- DATASET ENTRIES -
□ □ □ □ □ □ □

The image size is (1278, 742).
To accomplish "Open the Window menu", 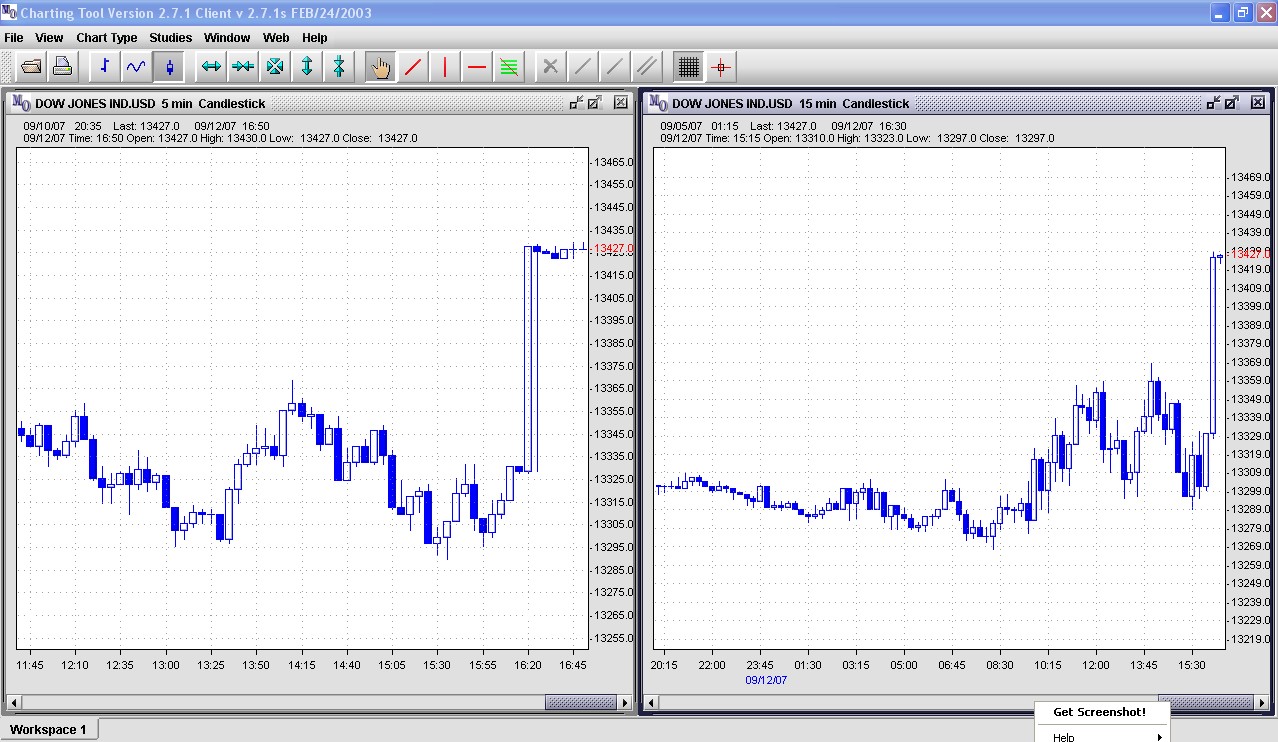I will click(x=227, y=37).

□ □ □ □ □ □ □

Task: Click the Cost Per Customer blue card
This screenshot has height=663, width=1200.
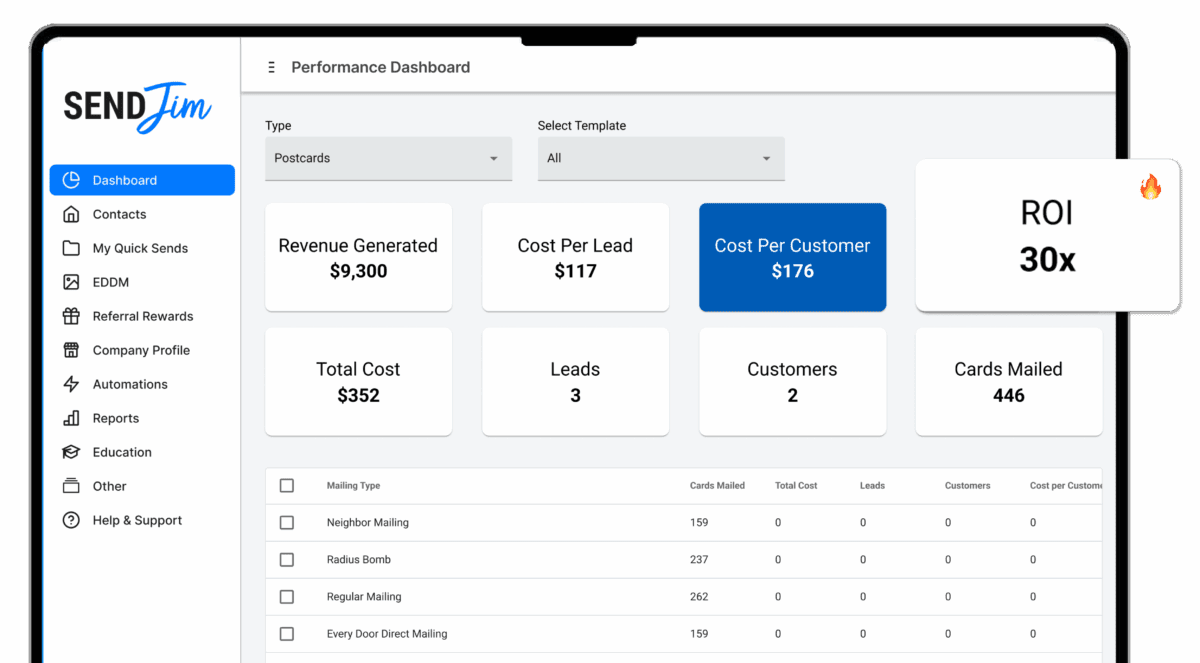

□ □ □ □ □ □ □

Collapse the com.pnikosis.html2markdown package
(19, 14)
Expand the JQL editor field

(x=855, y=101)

□ □ □ □ □ □ □

- EXERCISE INSTRUCTIONS -
Proceeding from the line containing "Task: Click the Cost Per Customer blue card" through the line containing "This screenshot has height=663, width=1200.", transcribe the lines above exactly, both end lines included.

- EXPECTED ANSWER -
Task: Click the Cost Per Customer blue card
This screenshot has height=663, width=1200.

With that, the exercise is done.